Lammano quickly cranks up his pasta machine and launches into an explanation about different types of pasta and the merits of homemade versus store-bought. (And don’t even get him started on the idea of gluten-free pasta.)

Once he churns the pasta out, he passes raw pieces around to the group so they can hold and smell it.

This is just stop one on a two-hour tour that includes a chocolate shop, a store that sells varieties of olive oils and vinegars, a cheesemonger, and a butcher. Trish Maunder said they usually run over the allotted time, because people enjoy lingering, trying samples, or returning to their favorite store at the end of the tour to buy something.

Touch Tour-3 Elizabeth Mayeux smells flowers on the street during a Philly Touch Tour of the Italian Market. (Brad Larrison/for NewsWorks)

Maunder first started thinking about ways to integrate sensory experiences when her now-grown daughter was born.

“My husband, Andy, and I gave birth to a child who was born blind 30 years ago,” she said. “As a artist and an art educator, it was a bit of a shock at first, and I think we got our heads around it by thinking, ‘How else do we interpret the world?’ “

Last year she co-founded Philly Touch Tours with Austin Seraphin, a computer programmer who was born blind. He’s been coding since he was 7 and has spent his career working on making technology accessible.

“It’s like this whole other thing for me to get into,” said Seraphin of starting the tour company. “It’s cultural accessibility instead of digital accessibility, but it all kind of comes back to accessibility.”

Seraphin and Trish Maunder set out to change what they saw as a tragic flaw in the arts and culture scene.

Touch Tour-9Austin Seraphin and Trish Maunder walking in the Italian Market. (Brad Larrison/for NewsWorks)

“For the blind there is usually not much, especially when you’re an adult,” said Seraphin. “When you’re a kid, there’s some stuff, but when you grow up there’s nothing really.”

Elizabeth Mayeux is taking the tour on this day and often attends the company’s meet-ups for happy hours or dinners out. She says she likes the social aspect.

“I love this group,” said Mayeux. “It’s very personable. I found a little family in it.”

Denice Brown from the National Federation of the Blind of Pennsylvania said having access to a tour like this allowed her to experience the Italian Market in a new way as a person who is blind.

“Most of us have been to the Italian Market before but never in this way when we are given more description, the aroma of the different spices, flowers, and fruits and things we have come across,” said Brown. “It’s very good being a person who is blind, knowing a little more about the things that are around me.”

Philly Touch Tours started off by offering hands-on tours of the Ancient Egypt exhibit at the Penn Museum.
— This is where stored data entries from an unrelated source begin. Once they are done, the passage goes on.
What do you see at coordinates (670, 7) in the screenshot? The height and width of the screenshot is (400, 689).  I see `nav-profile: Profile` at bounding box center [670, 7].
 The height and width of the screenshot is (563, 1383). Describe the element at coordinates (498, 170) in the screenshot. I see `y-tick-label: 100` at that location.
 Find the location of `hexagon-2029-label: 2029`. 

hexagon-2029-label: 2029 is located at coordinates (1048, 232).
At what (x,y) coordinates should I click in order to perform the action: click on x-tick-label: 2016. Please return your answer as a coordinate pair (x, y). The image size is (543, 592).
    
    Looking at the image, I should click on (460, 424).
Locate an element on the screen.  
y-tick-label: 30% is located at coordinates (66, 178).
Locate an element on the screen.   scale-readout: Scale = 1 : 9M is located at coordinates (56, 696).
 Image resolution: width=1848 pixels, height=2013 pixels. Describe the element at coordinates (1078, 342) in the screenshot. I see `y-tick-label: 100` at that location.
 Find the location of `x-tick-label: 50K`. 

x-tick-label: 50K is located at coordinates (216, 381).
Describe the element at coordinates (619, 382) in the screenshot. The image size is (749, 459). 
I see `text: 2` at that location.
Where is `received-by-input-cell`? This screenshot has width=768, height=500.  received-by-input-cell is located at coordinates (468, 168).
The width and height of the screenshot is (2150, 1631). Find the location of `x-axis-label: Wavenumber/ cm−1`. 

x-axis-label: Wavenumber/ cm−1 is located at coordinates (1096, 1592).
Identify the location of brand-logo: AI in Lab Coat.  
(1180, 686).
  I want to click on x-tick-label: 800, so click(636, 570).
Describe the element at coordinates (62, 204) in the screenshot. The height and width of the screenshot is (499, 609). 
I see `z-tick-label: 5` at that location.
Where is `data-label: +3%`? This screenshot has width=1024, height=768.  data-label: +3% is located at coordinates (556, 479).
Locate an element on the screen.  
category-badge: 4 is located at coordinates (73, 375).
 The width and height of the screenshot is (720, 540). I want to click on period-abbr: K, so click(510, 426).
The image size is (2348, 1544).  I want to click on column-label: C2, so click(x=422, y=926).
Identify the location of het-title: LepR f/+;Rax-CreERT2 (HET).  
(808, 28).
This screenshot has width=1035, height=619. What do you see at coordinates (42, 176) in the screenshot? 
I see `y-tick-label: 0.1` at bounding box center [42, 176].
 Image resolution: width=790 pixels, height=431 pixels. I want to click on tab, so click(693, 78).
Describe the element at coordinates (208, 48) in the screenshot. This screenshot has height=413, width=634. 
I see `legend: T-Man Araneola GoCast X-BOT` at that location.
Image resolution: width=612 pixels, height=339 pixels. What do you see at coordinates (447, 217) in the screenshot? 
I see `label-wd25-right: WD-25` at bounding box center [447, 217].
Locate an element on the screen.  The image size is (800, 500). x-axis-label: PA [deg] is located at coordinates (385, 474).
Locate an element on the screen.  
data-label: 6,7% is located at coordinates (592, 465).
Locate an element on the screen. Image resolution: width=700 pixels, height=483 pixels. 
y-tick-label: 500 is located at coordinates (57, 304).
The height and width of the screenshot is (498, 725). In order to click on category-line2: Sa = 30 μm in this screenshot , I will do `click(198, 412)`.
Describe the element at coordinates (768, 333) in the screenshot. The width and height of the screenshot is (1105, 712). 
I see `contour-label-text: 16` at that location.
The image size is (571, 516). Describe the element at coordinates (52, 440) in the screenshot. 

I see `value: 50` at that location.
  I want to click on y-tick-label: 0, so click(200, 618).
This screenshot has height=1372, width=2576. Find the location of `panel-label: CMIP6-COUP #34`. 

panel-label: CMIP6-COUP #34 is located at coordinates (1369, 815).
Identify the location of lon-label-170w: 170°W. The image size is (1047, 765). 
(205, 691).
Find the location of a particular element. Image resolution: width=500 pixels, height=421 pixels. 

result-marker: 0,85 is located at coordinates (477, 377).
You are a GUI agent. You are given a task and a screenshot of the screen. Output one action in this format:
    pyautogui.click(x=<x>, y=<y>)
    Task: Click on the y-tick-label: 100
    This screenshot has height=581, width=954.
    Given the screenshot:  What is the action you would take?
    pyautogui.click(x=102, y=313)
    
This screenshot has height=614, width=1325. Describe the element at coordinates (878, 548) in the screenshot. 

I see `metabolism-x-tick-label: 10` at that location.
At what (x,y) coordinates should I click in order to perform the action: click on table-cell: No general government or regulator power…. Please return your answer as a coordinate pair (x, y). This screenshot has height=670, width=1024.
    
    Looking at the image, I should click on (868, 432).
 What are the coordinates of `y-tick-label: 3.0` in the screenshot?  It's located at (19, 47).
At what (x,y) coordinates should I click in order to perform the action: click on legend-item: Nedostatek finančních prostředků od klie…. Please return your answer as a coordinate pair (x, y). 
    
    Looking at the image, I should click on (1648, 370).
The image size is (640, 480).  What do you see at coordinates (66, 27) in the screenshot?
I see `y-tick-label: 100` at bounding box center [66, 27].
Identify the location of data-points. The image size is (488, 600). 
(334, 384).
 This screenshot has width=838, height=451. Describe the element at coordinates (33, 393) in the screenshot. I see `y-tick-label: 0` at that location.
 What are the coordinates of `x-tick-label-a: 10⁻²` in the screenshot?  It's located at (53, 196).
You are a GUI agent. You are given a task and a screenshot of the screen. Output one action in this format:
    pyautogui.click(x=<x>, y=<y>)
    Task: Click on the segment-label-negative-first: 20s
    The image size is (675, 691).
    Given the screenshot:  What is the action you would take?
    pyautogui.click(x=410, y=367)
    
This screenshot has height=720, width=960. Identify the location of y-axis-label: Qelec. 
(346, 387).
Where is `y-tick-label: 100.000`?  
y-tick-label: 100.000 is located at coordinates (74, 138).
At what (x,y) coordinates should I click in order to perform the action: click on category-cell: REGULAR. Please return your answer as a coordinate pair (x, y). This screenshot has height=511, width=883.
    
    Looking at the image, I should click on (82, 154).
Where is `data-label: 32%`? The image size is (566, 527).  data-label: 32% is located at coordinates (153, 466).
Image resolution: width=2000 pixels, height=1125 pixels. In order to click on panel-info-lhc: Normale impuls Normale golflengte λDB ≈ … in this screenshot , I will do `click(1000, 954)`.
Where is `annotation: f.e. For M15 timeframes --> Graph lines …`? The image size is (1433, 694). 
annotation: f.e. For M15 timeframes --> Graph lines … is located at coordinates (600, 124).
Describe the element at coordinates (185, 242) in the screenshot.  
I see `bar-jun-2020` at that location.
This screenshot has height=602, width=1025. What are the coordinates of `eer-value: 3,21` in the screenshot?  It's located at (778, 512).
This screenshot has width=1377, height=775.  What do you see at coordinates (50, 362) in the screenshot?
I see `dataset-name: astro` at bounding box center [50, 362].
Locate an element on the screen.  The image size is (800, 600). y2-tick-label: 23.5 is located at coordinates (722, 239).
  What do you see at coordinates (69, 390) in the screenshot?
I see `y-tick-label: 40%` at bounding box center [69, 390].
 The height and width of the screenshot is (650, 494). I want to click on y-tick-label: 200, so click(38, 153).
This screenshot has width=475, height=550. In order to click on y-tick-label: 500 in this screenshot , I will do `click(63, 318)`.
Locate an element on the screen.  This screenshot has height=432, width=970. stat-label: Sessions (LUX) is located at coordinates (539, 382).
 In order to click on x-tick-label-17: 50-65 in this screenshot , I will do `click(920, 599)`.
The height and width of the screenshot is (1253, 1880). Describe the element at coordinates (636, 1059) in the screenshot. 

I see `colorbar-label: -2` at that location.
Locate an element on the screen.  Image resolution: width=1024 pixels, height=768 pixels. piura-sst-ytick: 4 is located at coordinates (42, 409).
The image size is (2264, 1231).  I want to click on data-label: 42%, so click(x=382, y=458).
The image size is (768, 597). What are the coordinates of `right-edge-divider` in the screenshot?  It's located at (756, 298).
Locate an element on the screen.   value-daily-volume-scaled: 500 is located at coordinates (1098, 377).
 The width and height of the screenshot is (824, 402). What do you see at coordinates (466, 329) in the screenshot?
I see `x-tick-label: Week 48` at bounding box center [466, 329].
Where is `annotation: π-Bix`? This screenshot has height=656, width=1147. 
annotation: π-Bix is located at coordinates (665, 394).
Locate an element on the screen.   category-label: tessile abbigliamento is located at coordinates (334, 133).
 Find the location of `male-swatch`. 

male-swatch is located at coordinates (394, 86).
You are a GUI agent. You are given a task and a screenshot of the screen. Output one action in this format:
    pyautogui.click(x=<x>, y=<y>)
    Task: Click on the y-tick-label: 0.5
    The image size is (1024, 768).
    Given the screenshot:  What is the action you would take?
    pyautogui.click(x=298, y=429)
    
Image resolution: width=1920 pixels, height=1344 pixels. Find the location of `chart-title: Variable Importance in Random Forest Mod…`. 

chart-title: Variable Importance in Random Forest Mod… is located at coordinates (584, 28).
The results were surprising to even the most seasoned curators, like when a blind guest realized the museum’s monumental sphinx has ribs.

“We didn’t know that. They didn’t know that. The docents who had been working there for 20 years didn’t know that,” said Seraphin. “No one had ever been able to touch it.”

Seraphin and Maunder said they are hoping to expand Philly Touch Tours to more parts of the city and start offering training to cultural institutions on how to reach out to people who are visually impaired.

“You mean blind people want to touch stuff and do cultural stuff?” Seraphin said jokingly. “It’s certainly an idea whose time has come.”